INSTRUCTIONS FOR THE TASK: Where the records below have a line with "computer", that line is to be copied.

Collected data
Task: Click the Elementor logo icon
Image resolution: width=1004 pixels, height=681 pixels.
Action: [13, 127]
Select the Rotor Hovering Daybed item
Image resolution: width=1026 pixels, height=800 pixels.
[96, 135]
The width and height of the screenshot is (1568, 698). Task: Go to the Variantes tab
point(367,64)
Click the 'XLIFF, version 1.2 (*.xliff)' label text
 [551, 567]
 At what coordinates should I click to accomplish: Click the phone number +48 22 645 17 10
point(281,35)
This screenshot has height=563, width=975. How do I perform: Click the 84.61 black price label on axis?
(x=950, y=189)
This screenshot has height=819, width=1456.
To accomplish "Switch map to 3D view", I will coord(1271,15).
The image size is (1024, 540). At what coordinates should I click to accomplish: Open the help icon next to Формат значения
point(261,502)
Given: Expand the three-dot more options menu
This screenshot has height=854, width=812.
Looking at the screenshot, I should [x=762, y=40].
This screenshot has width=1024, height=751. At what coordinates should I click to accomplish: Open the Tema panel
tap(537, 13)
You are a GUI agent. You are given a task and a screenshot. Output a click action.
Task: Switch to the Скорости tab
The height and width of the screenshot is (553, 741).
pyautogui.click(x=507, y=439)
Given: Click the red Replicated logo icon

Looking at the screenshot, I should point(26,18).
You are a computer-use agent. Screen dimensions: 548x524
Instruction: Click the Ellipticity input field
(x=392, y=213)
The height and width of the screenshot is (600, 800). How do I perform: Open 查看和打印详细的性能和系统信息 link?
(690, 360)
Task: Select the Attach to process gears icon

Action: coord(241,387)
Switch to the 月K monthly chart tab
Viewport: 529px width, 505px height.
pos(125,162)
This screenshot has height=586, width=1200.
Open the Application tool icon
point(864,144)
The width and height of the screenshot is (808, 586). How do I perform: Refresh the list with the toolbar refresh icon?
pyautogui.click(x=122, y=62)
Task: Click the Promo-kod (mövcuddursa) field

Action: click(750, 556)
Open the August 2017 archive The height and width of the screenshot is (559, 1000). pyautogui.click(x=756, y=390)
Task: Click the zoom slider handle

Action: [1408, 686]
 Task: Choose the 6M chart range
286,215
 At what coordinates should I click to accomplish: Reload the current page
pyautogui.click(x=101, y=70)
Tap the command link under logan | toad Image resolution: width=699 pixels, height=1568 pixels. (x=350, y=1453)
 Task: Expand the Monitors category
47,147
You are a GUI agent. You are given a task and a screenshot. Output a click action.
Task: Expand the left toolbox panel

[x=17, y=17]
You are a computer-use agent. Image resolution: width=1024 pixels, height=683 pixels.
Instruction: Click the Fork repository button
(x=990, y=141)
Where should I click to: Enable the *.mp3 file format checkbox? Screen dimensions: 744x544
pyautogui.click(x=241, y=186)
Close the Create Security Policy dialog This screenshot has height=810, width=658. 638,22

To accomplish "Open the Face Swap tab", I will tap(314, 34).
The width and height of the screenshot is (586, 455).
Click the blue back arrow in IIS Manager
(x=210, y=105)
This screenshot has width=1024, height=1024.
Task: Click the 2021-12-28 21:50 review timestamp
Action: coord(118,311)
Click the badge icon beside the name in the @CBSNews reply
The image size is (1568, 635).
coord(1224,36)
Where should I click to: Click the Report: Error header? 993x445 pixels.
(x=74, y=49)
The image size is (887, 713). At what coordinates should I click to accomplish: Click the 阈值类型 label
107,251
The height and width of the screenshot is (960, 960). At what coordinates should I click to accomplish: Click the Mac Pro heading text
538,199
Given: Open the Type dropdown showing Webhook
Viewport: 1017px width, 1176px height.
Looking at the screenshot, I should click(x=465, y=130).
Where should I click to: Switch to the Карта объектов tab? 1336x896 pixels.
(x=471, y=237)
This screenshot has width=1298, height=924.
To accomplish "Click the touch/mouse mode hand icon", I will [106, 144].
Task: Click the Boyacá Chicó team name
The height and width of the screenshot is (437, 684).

SOLUTION TO THIS EXERCISE:
You are a computer-use agent. Screen dimensions: 548x524
You are a computer-use agent. Image resolution: width=1024 pixels, height=683 pixels.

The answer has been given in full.